━━━━━ AVAILABLE DATA

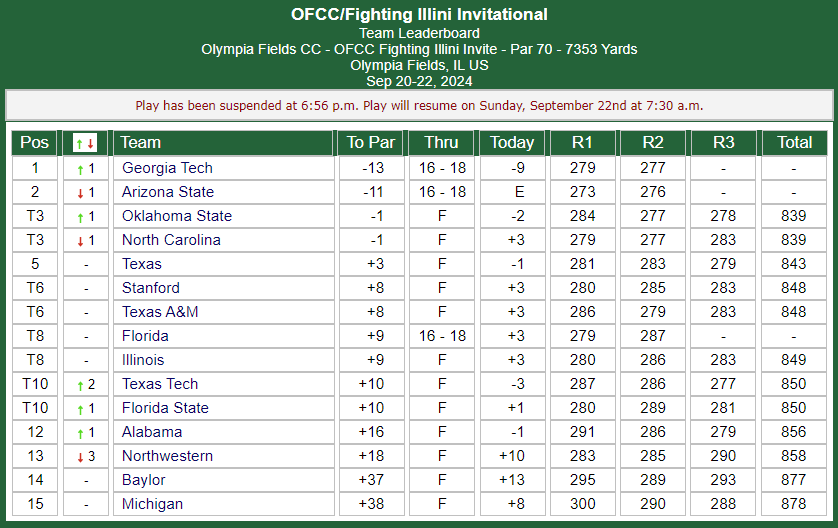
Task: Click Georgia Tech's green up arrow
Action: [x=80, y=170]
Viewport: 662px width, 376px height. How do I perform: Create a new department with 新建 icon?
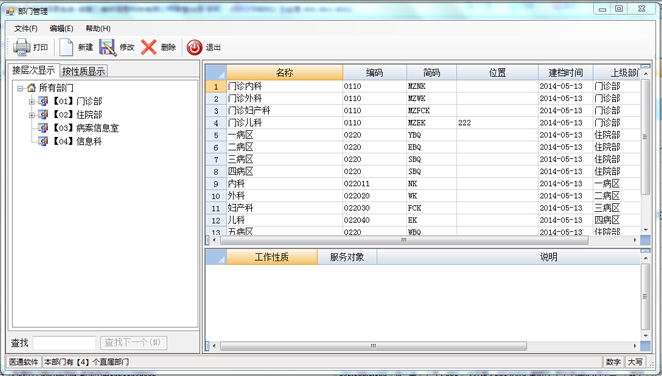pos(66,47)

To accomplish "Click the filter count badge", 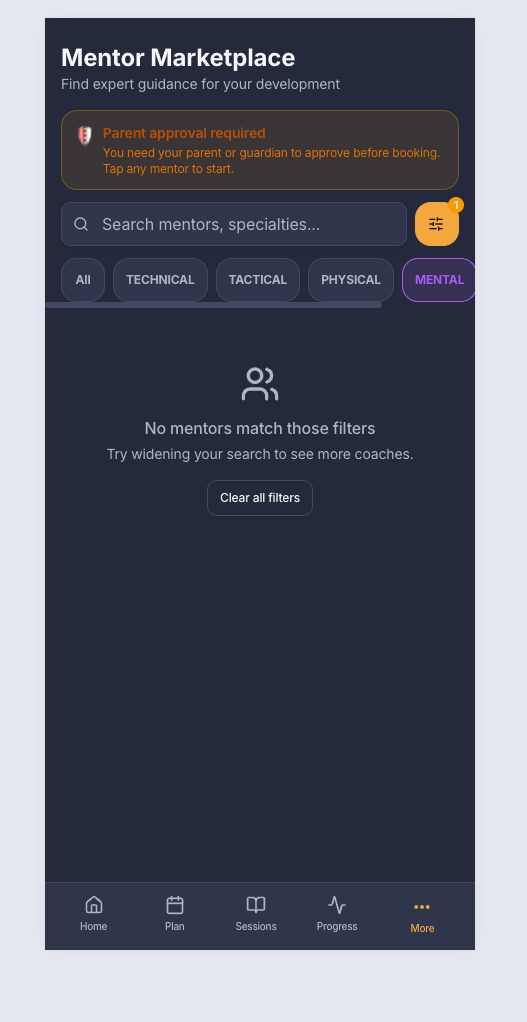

━━━━━━━━━━

WHAT IS BEING ASKED: Each line from the one containing "Viewport: 662px width, 376px" through the final line of the data must be reproduced exactly, both ends included, with no pictures in the copy.

SOLUTION FOR THIS PROBLEM:
Viewport: 662px width, 376px height. How do I perform: Create a new department with 新建 icon?
pos(66,47)

To accomplish "Click the filter count badge", 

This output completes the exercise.